Too happy to be true
For his third feature film, after Popular in 2012 and The Translators in 2020, Régis Roinsard adapts the novel Waiting for Bojangles by Olivier Bourdeaut. He chooses the two main roles in his film Waiting for Bojangles, Georges and Camille, to Romain Duris and Virginie Efira. The two actors embody this extravagant man and woman, in love with freedom and gripped by an extraordinary romantic passion.

The story of Waiting for Bojangles takes place between the 50s and 60s and tells of their meeting, then the sudden marriage and the arrival of their son Gary (Solan Machado-Graner), finally their life as a threesome where everything is one big partya daily life where you laugh, have fun and dance, where you don’t open the mail and where there is never any misfortune.

Waiting for Bojangles: what illness does Virginie Efira’s character suffer from?
The specter of mental illness
In Waiting for Bojanglesthe sweet madness that characterizes the lives of Gary, Georges and Camille, however, is hidden a darker situation. If Camille is so imaginative, she constantly escapes from reality through poetic escapes, it is because she has terrible and dark thoughts, the suffering of the past that returns and throws her into deep despair. More than melancholy, Camille actually suffers from it bipolarityand so we move from euphoria to depression more and more often and with increasingly serious consequences.

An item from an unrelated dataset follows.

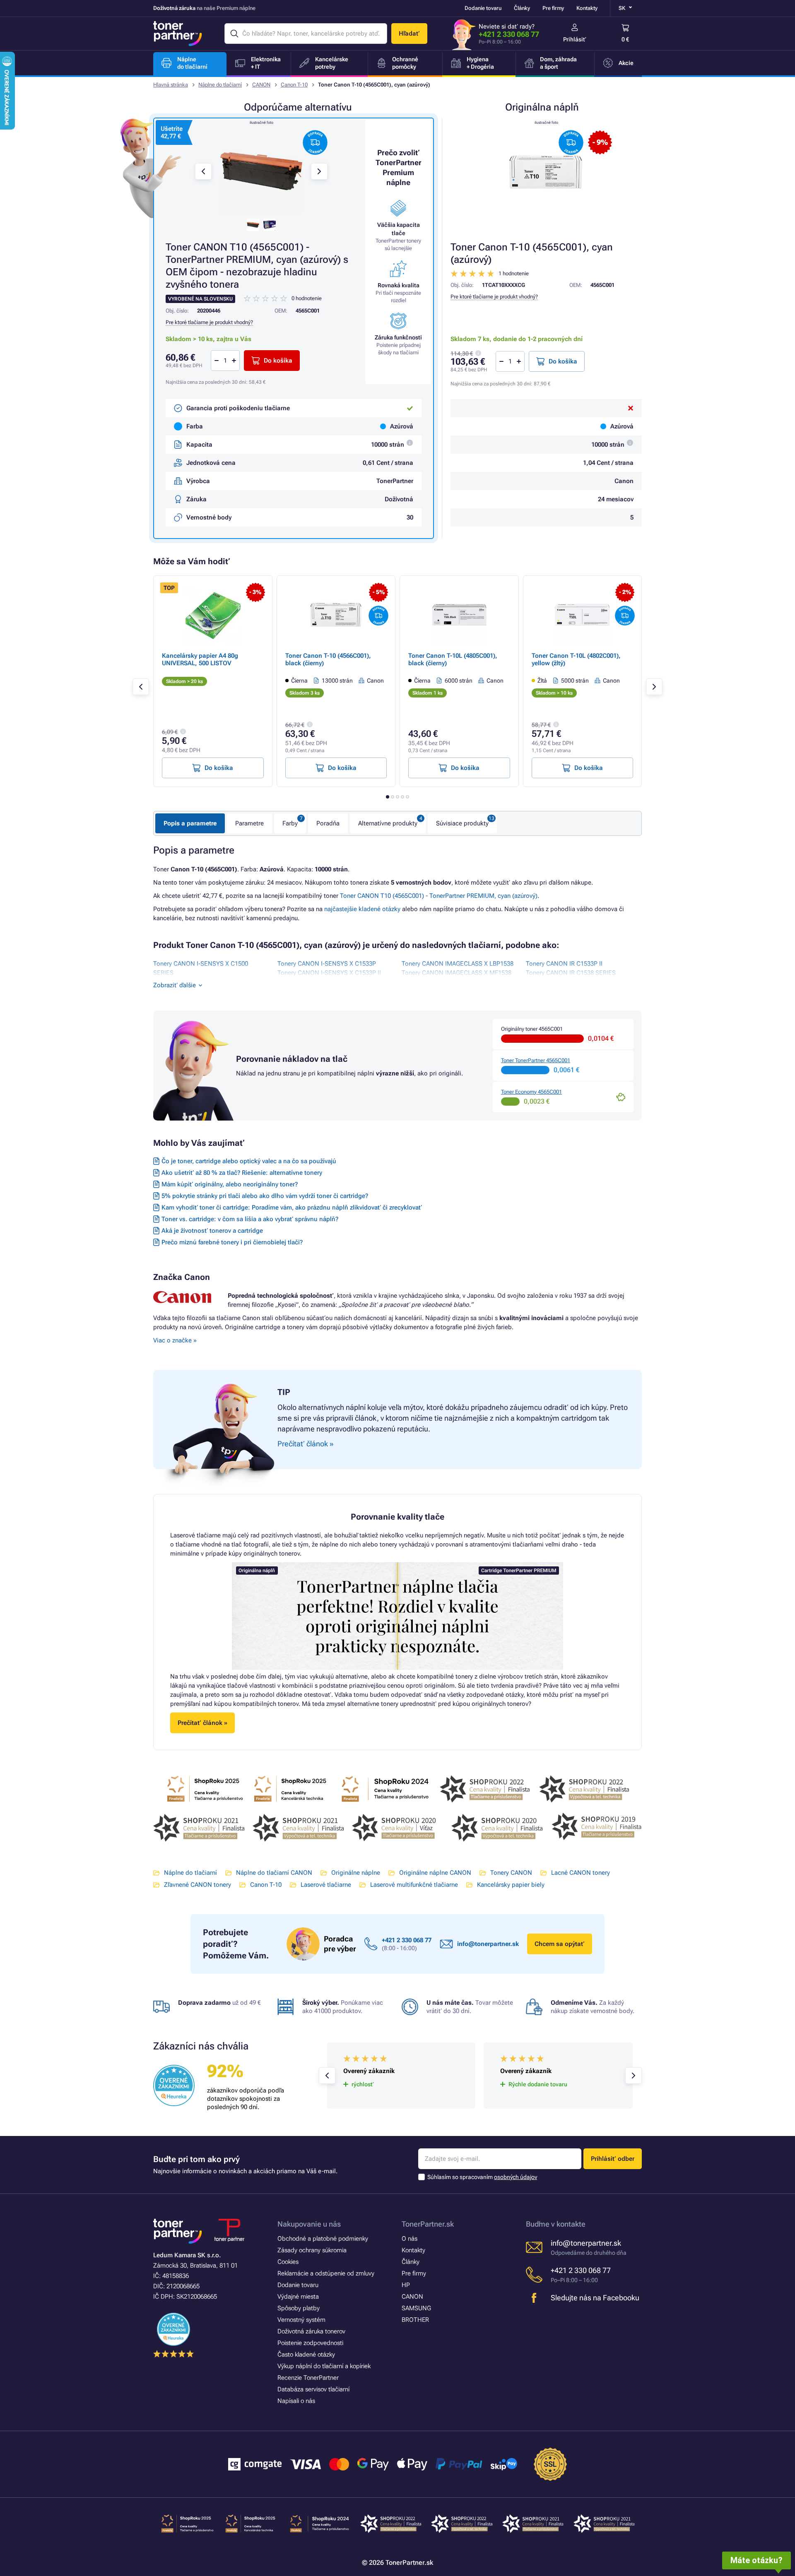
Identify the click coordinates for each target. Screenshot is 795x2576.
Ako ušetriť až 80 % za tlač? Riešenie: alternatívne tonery (241, 1172)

After a period of psychiatric internment after Camille sets fire to their apartment, Georges, Camille and Gary move to a chateau in the south of France. They are accompanied by the family’s best friend, “Garbage“, a senator played by Grégory Gadebois, and Camille seems to be doing much better. But this newfound happiness will only be short-lived…
To life, to death
One morning, no longer able to bear his condition, Camille ends her life, after swallowing an entire tube of medicine and going for a swim. Despite Georges’ efforts to try to revive her, she does not survive. Georges, Gary and “The Scum” bury him in a small group and put on a large fireworks display in the evening. Despite the laughter, Georges struggles to hold back the tears. The next day, when Gary wakes up, his father is no longer there, only “The Trash” remains…
What happened to Giorgio? In a touching dialogue, Gary asks “The Scum” to tell him if his father is gone, but lying, to do so the less banal and less sad reality. Then he replies:
Your father had something very important to tell your mother. A very urgent matter. You understand ? He left to look for her. Without him, you know, he often does anything.
The emotion is at its peak in this final scene ofWaiting for Bojangles where we understand, between the lines, that Georges most likely killed himself too, unable to exist without Camille, she and the love he had for her were his reason for living. And Georges wouldn’t have abandoned Gary to simply “go away”, so we understand that he is gone permanently.
This tragic end ofWaiting for Bojangles differs from that of the novel. In fact, in Olivier Bourdeaut’s text, Georges kills Camille with his own hands to put an end to her suffering, before committing suicide. A harder ending, more ambiguous about the nature of the characters and the reality of this story, which was therefore slightly modified in the film to be a little softer… but no less sad.
Source: Cine Serie

Ray Ortiz is a journalist at Gossipify, known for his coverage of trending news and current events. He is committed to providing readers with accurate and unbiased reporting, and is respected for his ability to keep readers informed on the latest news and issues.